Sur les conclusions tendant à l'annulation de l'arrêté portant assignation à résidence :
17. M. F... reprend en appel les moyens qu'il avait invoqués en première instance et tirés de l'incompétence de l'auteur de l'acte, de l'insuffisance de motivation, de ce que l'arrêté contesté serait dépourvu de base légale en raison de l'illégalité de la mesure de transfert sur laquelle il se fonde et d'une atteinte à sa liberté d'aller et venir. Il y a lieu d'écarter ces moyens par adoption des motifs retenus par le tribunal administratif de Toulouse
18. En dernier lieu, il ressort des pièces du dossier que M. F..., qui faisait l'objet d'une décision de transfert en application de l'article L. 742-3 du code de l'entrée et du séjour des étrangers et du droit d'asile, ne pouvait quitter immédiatement le territoire français alors que son éloignement demeurait effectivement une perspective raisonnable, d'autant que les autorités italiennes avaient accepté explicitement la reprise en charge de l'intéressé. Ainsi, contrairement à ce qui est allégué, il était au nombre des étrangers visés par L. 561-2 du même code, à l'égard desquels l'autorité administrative peut prendre une décision d'assignation à résidence.
19. Il résulte de tout ce qui précède que M. F... n'est pas fondé à soutenir que c'est à tort que par le jugement attaqué le magistrat désigné par le tribunal administratif de Toulouse a rejeté ses conclusions tendant à l'annulation des arrêtés du 18 décembre 2019 du préfet de la Haute-Garonne décidant son transfert et l'assignant à résidence. Ses conclusions en injonction et celles présentées au titre de ses frais d'instance doivent être rejetées par voie de conséquence.
DÉCIDE :
Article 1er : La requête de M. F... est rejetée.
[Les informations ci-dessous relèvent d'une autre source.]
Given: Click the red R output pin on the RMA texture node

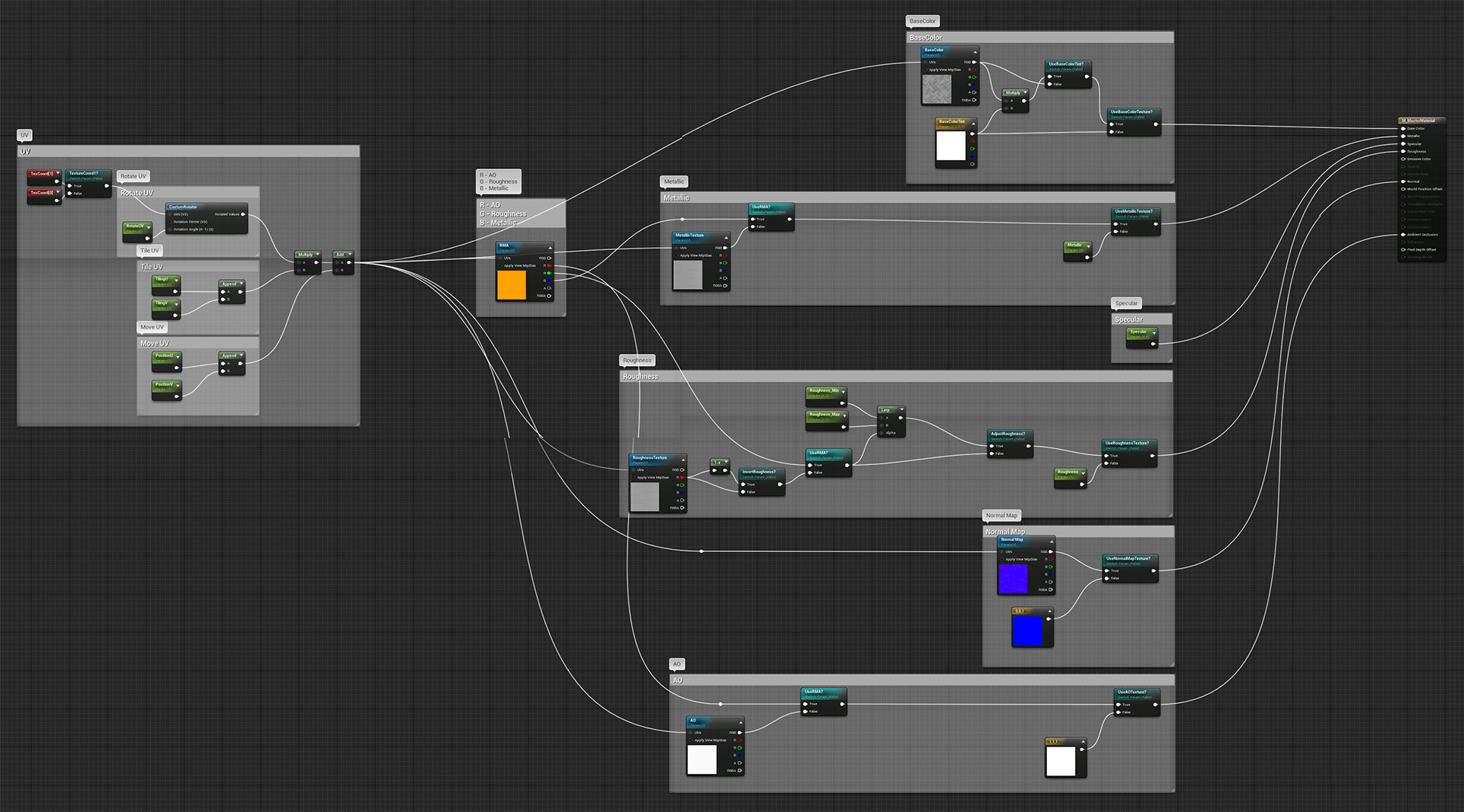Looking at the screenshot, I should 549,265.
Article 2 : Le présent arrêt sera notifié au ministre de l'intérieur et à M. C... F.... Copie en sera adressée au préfet de la Haute-Garonne.
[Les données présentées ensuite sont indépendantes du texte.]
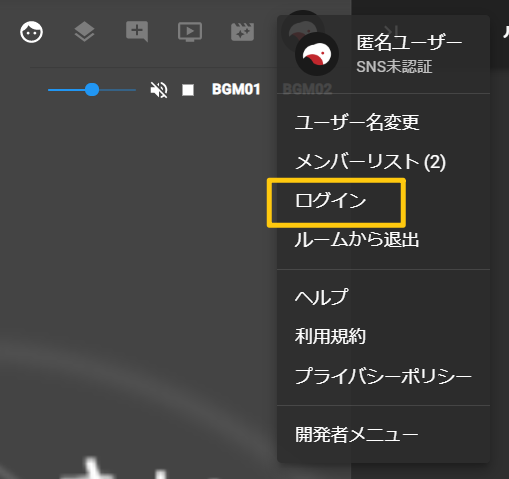
Task: Select the partly hidden BGM02 track label
Action: click(x=307, y=89)
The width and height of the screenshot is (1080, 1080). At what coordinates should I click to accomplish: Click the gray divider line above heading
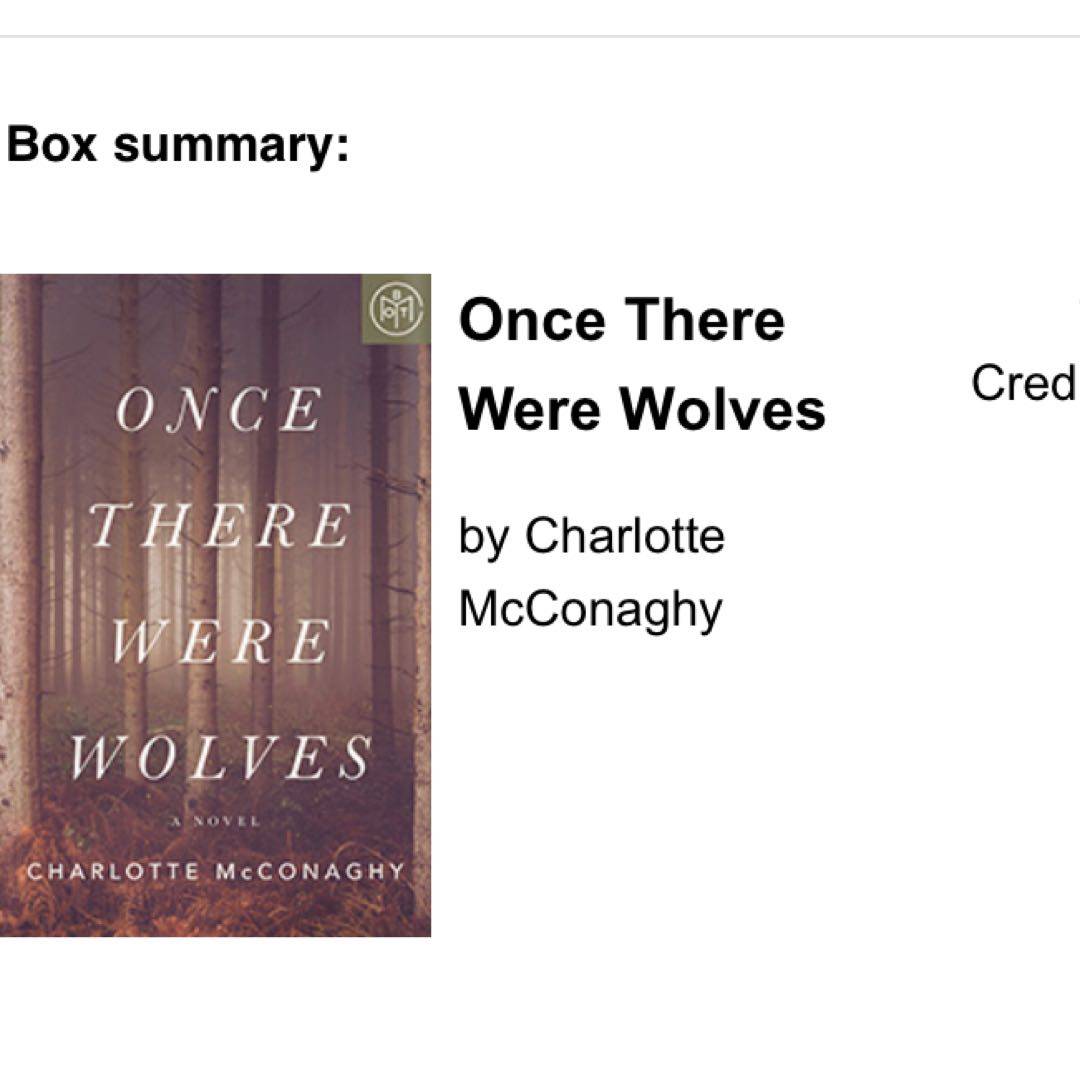[x=540, y=36]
Délibéré après l'audience du 12 octobre 2020 à laquelle siégeaient :
M. Didier Artus, président,
Mme E... I..., présidente-assesseure,
Mme B... A..., premier conseiller,
Lu en audience publique, le 16 novembre 2020.
Le rapporteur,
Déborah A...Le président,
Didier ARTUSLe greffier,
Christophe PELLETIER
La République mande et ordonne au ministre de l'intérieur en ce qui le concerne, et à tous huissiers de justice à ce requis, en ce qui concerne les voies de droit commun contre les parties privées, de pourvoir à l'exécution du présent arrêt.